I haven’t been online all that much (and shouldn’t be right now, either–I have books to finish) but apparently Amazon has stepped up its pressure on Hachette by yanking buy links for all their books. Beyond that, they’re also screwing with search results, messing with book categorizations, and pushing readers who want to buy Hachette books toward Hachette’s competitors. And the reason they can do this is you.
Now, if your response to all this is to say “Amazon is an independent company and they can legally do whatever best serves their interests,” let me assure you that I agree. They can legally do all these things, just as Wal-Mart can legally include information on sighing up for food stamps during their new employee orientations. There are a lot of things powerful people and corporations can do that are both legal and deeply, deeply shitty.

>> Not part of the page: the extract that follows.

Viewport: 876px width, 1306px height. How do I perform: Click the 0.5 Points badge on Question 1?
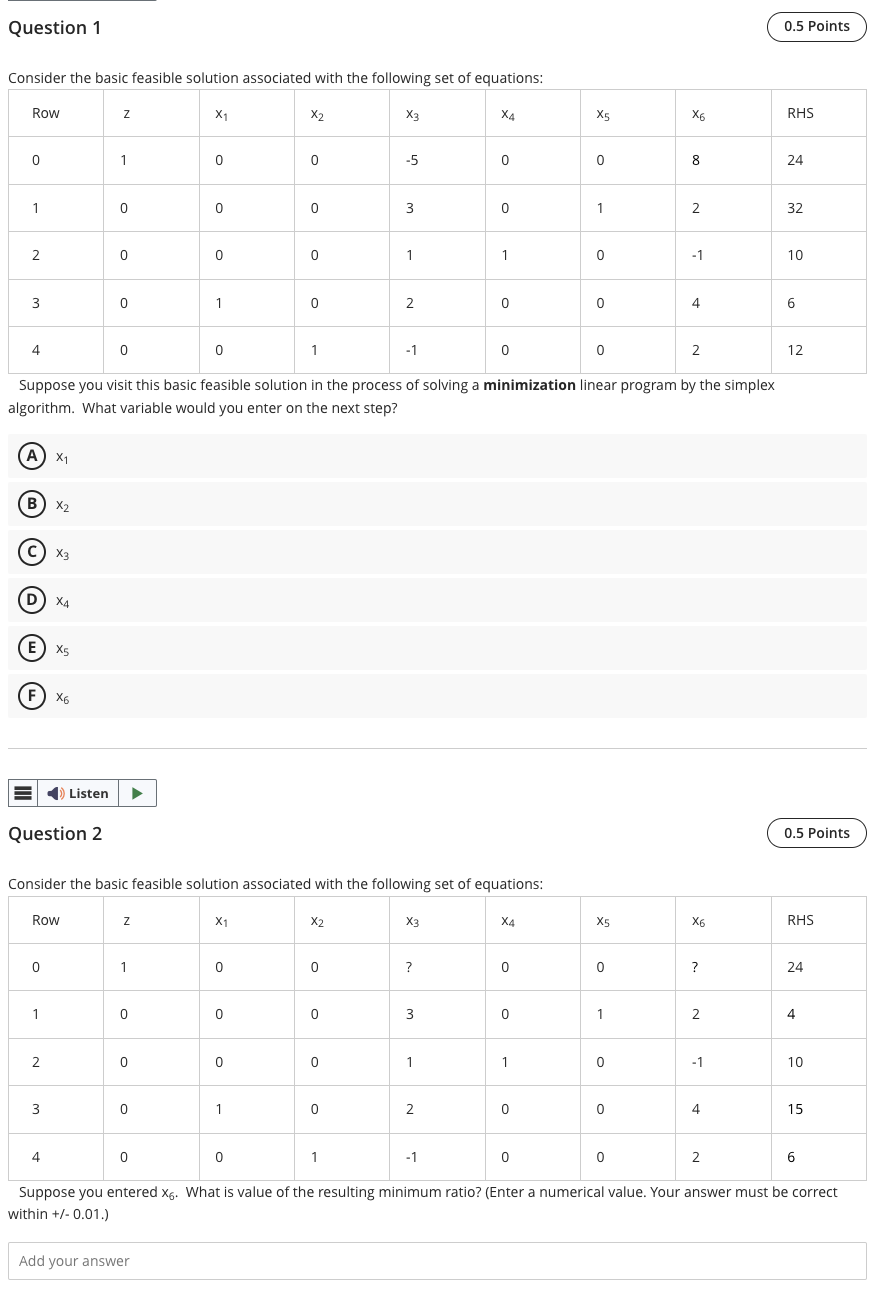pyautogui.click(x=816, y=26)
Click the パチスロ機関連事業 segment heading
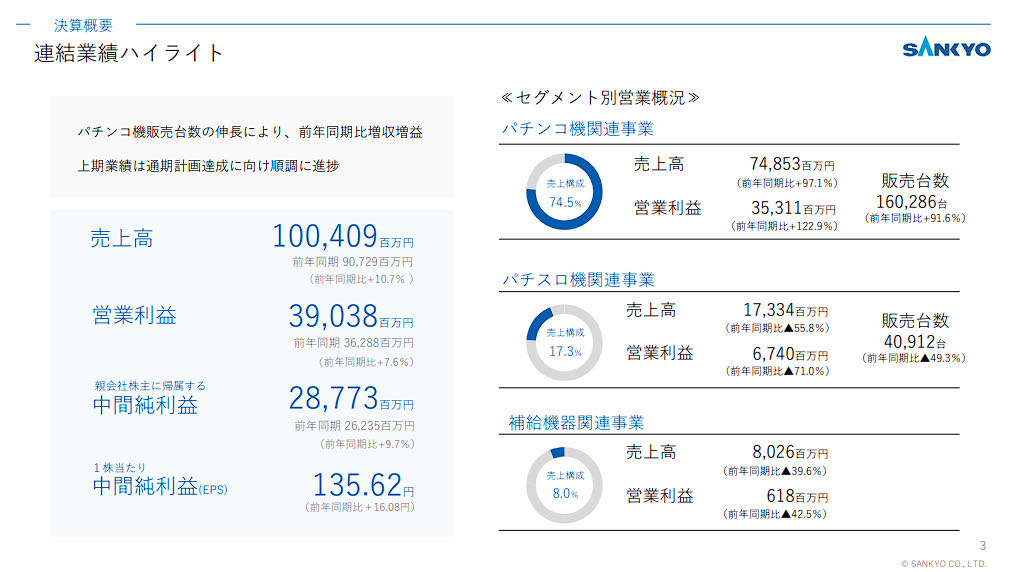 pyautogui.click(x=577, y=279)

And why is Amazon doing this? Because Hachette won’t accept a new, lower rate on their ebooks.
But the thing is, this wouldn’t matter so much without you.
It’s the readers who give Amazon all this power. It’s people who click through Amazon links but never do for any other bookstore, and who impulse buy like crazy online but no where else.
Some years ago, I tried an experiment: For a full month, I wrote about books constantly and all the buy links I put in my posts went to indiebound. Not one person bought a book.
The next month, the only buy links I posted went to Mysterious Galaxy, a terrific store in San Diego that ships books just like any other seller. Not one person bought a book.
Which isn’t to say that no one clicked those links. They did. But those clicks didn’t translate into sales.
More recently, I posted links for the new paperback POD edition of Twenty Palaces. The link pointing to Amazon and Barnes & Noble. The link to Amazon got more sales than the link to B&N got clicks. When I’m talking about sales ebook sales for the same book, B&N provide about a fifth what Amazon does, with all the rest in negligible numbers.
Now, this is what the general public has chosen. When people go looking to buy something online, they turn to Amazon. Hell, when I want to send a purchase request to my local library, I use the Amazon page to dig up the publication date and the ISBN.
But at this point it’s hurting authors. (Here’s the website listing Hachette’s authors, highlighting bestsellers, of course, but like most publishers they have a mob of midlisters.) Anyone could be next. Small presses are already being squeezed. Self-published authors have been so happy with their “70% royalties” (which is really a 30% sales commission for hosting/delivering a file and processing payments) but as soon as Wall St decides the company needs to start turning profits, I’ll bet that’s the first place they start to squeeze.
But this raises questions for me: Do I remove the links to Amazon for all my books, as other authors have done? Like Fred Hicks, I’ve already emptied my Amazon cart of the obscure crap I was planning to buy when The Great Way was finished.
What’s the point of doing all that, of linking to other book sellers large and small, if readers won’t buy from them, even for paper editions?